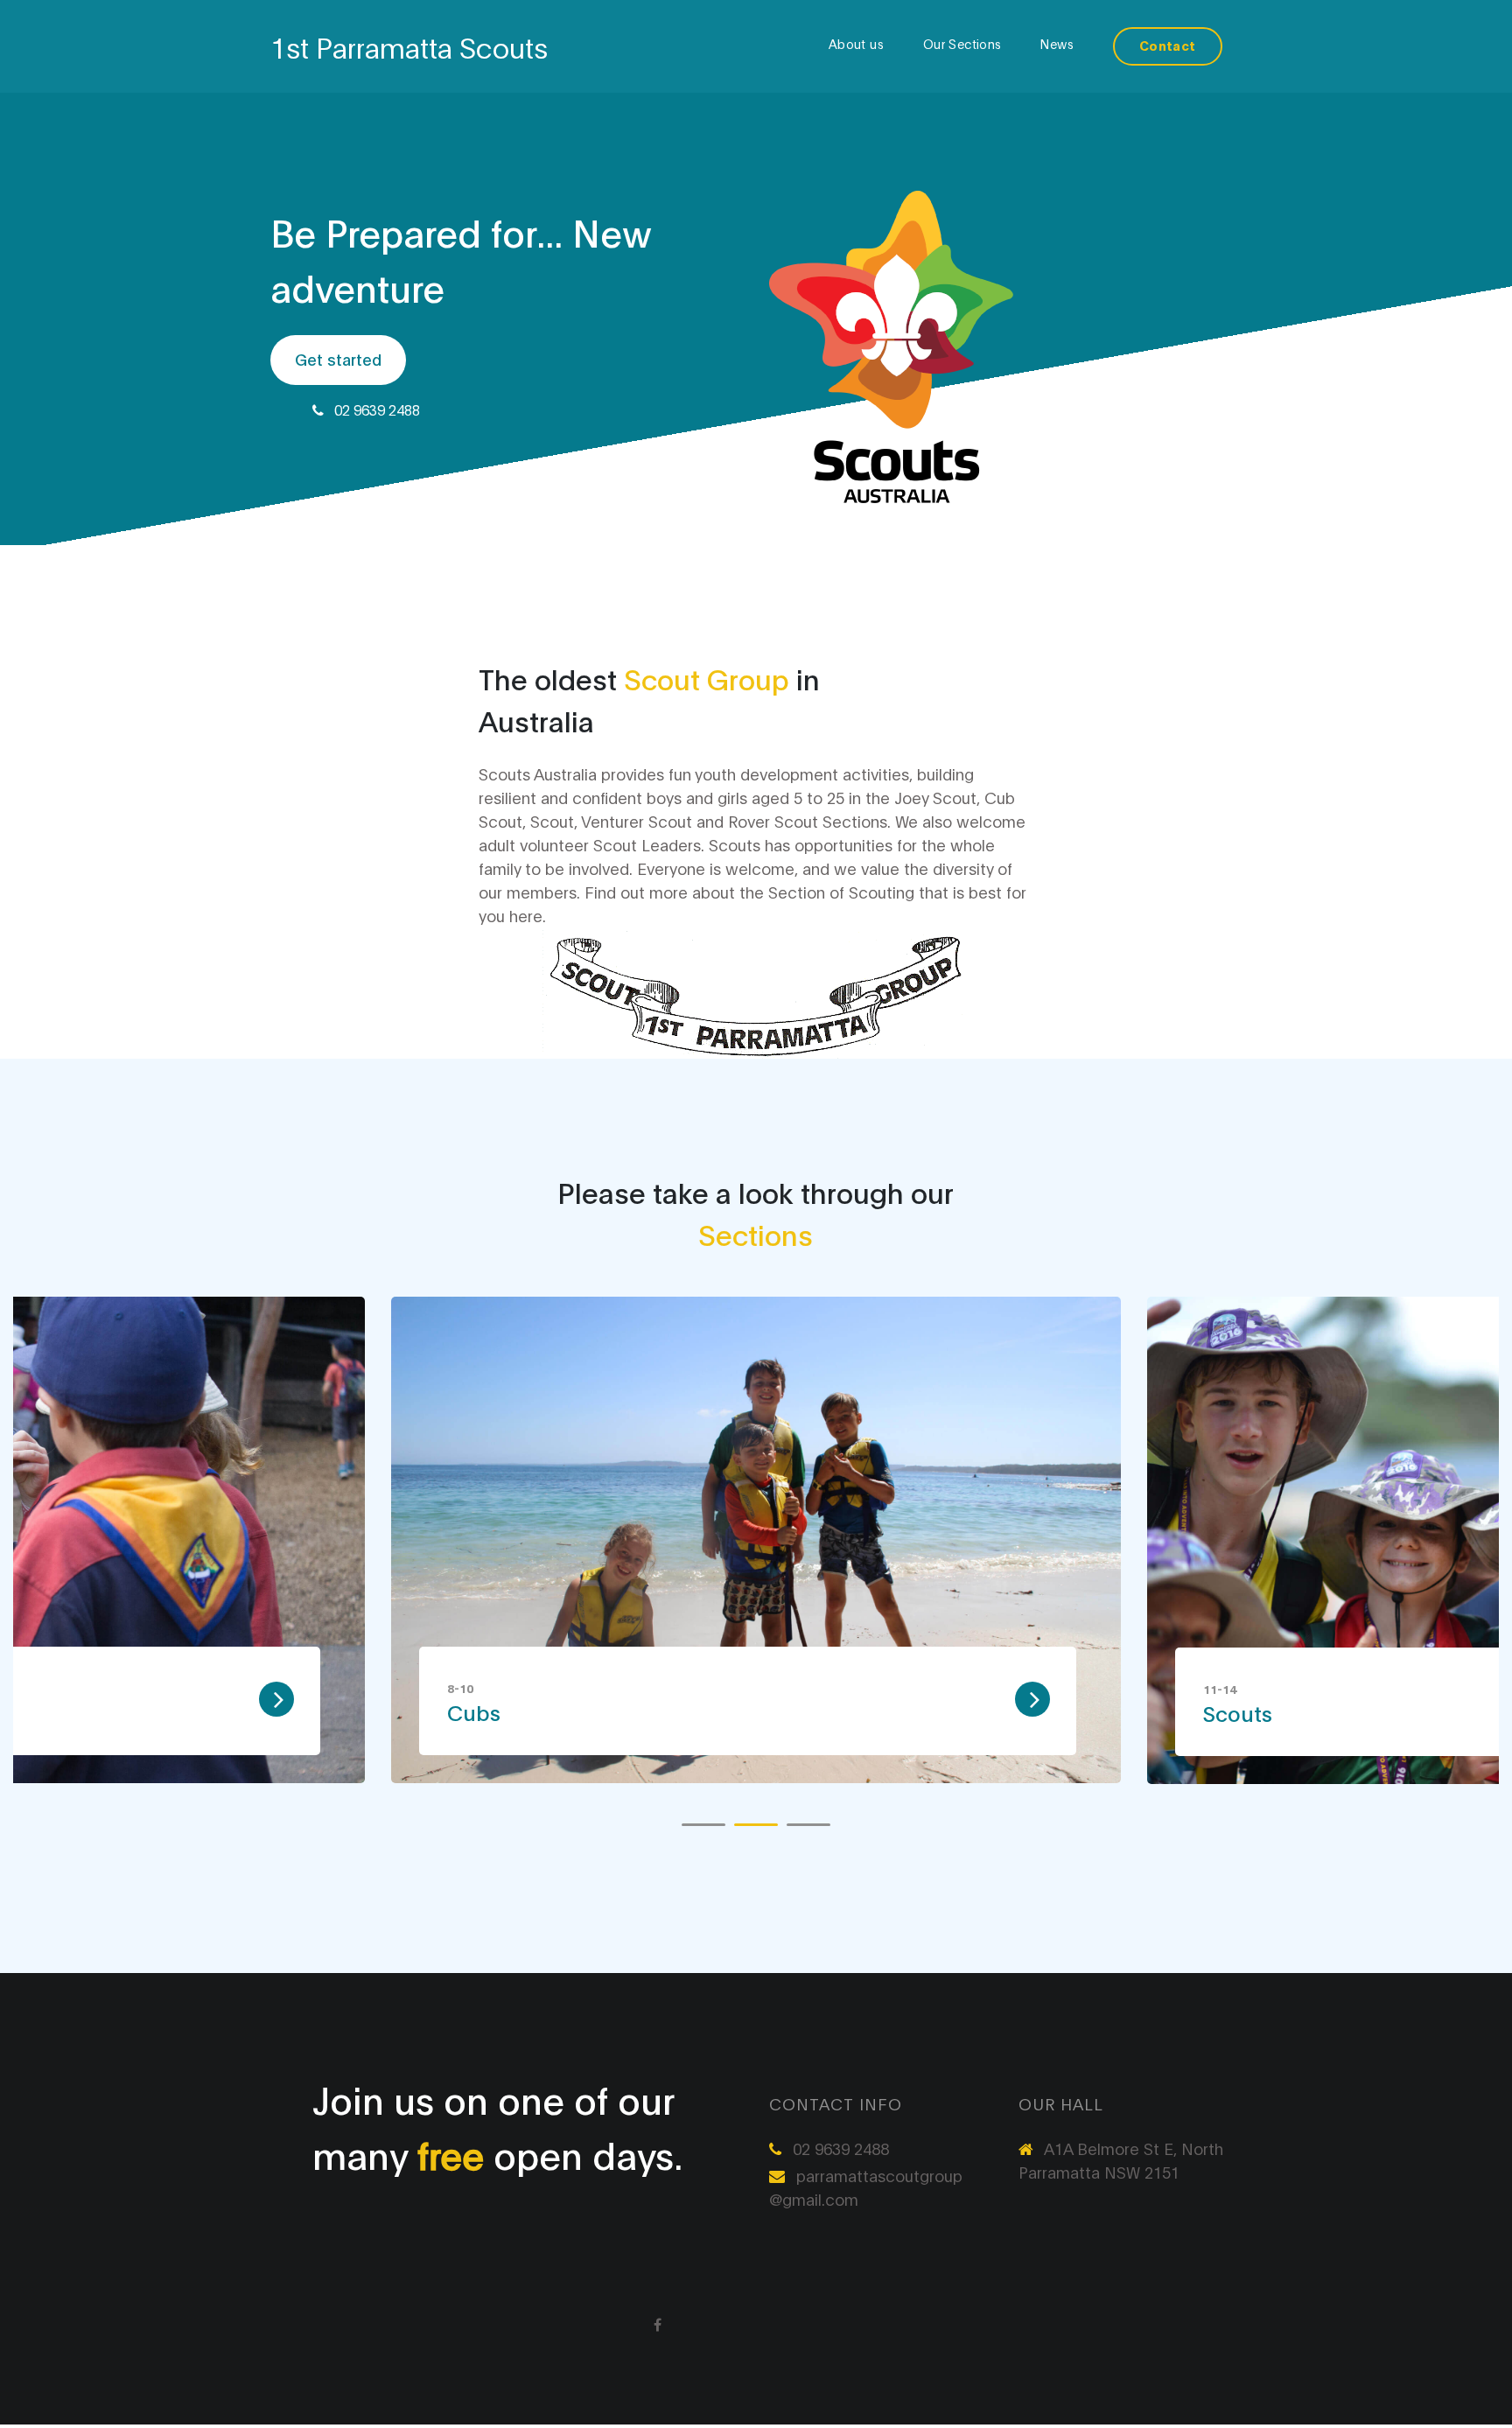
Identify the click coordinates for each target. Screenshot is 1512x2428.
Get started (338, 358)
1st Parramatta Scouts (409, 46)
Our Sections (962, 43)
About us (856, 43)
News (1057, 43)
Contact (1167, 45)
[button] (703, 1825)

____________________

▶ [AIM OF THE EXERCISE]
Repeat the full listing above without altering a word, and skip the pictures.

▶ [RESULT OF THE TASK]
Identify the click coordinates for each target. Screenshot is 1512x2428.
Get started (338, 358)
1st Parramatta Scouts (409, 46)
Our Sections (962, 43)
About us (856, 43)
News (1057, 43)
Contact (1167, 45)
[button] (703, 1825)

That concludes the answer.